## [What this task involves]
In the episode recap below, copy the part that opens with the words containing "The Doctor and young" and closes with "the debtors in.", substituting "flying shark" for each "sky shark".

## [Given text]
========

The Doctor finds a old holo-tape of Kazran and plays it- in it, young Kazran (Laurence Belcher) tries to record the swimming sky fish, but is interrupted by his father Elliot (Michael Gambon), who then proceeds to slap him for his transgressions. Current Kazran, in enraged grief, orders The Doctor to leave his house- which The Doctor dutifully complies- only to pop up in the holo-tape. The night when young Kazran was hit- on Christmas Eve, no less -is what set him down the dark road to where he is at present within the show. AS Kazran himself notes, it taught him a "valuable lesson- that nobody ever comes". That is, until The Doctor decides to futz with Kazran's past and fix him into a better man- as old Kazran watches.

The Doctor and young Kazran both decide to lure a sky fish into Kazran's bedroom, by using the sonic screwdriver as bait. Unfortunately, it attracts a sky shark, which ends up chewing the sonic screwdriver in half. The Doctor is able to subdue the sky shark before it eats both him and Kazran, but in the process the shark starts to die. Kazran, in a fit of selfless pity, tearfully insists to The Doctor that they try to save the shark, only for The Doctor to explain that the only way it could be saved was if it was placed in some sort of freezer- which describes exactly the chambers that the Sardicks are holding the debtors in.

The Doctor and Kazran both go downstairs to open up the freezer storage room, when The Doctor stumbles on the tank of the sister of the family from the beginning of the episode, and decides to release her. Before he can, though, the sky shark attacks again, and is only calmed by the just-released Abigail (Katherine Jenkins), who sings it into complacency. A grateful Doctor and Kazran decide to break out Abigail and hang out with her all Christmas Eve, then subsequently decide to turn the Abigail visits into an annual thing- The Doctor zooms ahead in time and spends Christmas Eve with both Abigail and Kazran, the latter of whom quickly grows up and becomes a young adult. Eventually, the Kazran/Abigail relationship turns romantic, because of course it does. Unfortunately, on Kazran and Abigail's last visit together she confesses that she is clearly dying- the timer on her container counts down by one each night she goes out, and she only has one day left to live. Kazran, heartbroken over her impending death that he's powerless to stop, decides to lie to The Doctor and insist on breaking off their yearly trips, in a desperate and ill-thought-out attempt to save Abigail's life.

========

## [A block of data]
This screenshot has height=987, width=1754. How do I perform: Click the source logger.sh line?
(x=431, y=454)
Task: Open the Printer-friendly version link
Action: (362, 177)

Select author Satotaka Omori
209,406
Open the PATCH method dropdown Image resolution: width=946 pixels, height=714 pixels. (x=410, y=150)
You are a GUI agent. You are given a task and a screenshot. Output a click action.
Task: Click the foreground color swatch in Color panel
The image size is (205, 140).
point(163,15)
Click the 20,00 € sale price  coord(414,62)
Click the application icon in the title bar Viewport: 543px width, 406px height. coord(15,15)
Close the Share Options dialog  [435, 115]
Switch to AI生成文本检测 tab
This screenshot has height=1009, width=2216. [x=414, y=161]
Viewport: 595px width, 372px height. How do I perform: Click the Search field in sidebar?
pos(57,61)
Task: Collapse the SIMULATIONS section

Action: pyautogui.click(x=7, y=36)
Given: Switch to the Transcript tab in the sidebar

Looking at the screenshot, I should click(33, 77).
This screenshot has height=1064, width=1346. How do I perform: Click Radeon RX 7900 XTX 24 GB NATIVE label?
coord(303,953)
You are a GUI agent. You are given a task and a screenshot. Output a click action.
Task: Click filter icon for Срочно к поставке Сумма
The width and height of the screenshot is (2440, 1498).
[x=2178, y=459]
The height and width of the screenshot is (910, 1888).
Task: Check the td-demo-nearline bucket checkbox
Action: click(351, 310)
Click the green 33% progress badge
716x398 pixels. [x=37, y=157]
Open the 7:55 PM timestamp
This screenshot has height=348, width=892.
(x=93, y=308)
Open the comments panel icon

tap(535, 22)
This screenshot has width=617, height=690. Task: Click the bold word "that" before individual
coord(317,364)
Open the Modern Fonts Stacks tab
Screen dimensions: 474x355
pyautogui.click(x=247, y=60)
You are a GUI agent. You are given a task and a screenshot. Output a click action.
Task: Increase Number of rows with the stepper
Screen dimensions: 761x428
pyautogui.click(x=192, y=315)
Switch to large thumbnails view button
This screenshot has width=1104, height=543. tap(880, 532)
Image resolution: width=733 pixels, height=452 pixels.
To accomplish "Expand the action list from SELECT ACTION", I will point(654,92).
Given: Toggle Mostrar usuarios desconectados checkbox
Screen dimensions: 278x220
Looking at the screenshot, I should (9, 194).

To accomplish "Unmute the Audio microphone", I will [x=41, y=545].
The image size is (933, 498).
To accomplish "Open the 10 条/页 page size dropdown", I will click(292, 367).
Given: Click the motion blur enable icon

========

## [Output below]
The Doctor and young Kazran both decide to lure a sky fish into Kazran's bedroom, by using the sonic screwdriver as bait. Unfortunately, it attracts a flying shark, which ends up chewing the sonic screwdriver in half. The Doctor is able to subdue the flying shark before it eats both him and Kazran, but in the process the shark starts to die. Kazran, in a fit of selfless pity, tearfully insists to The Doctor that they try to save the shark, only for The Doctor to explain that the only way it could be saved was if it was placed in some sort of freezer- which describes exactly the chambers that the Sardicks are holding the debtors in.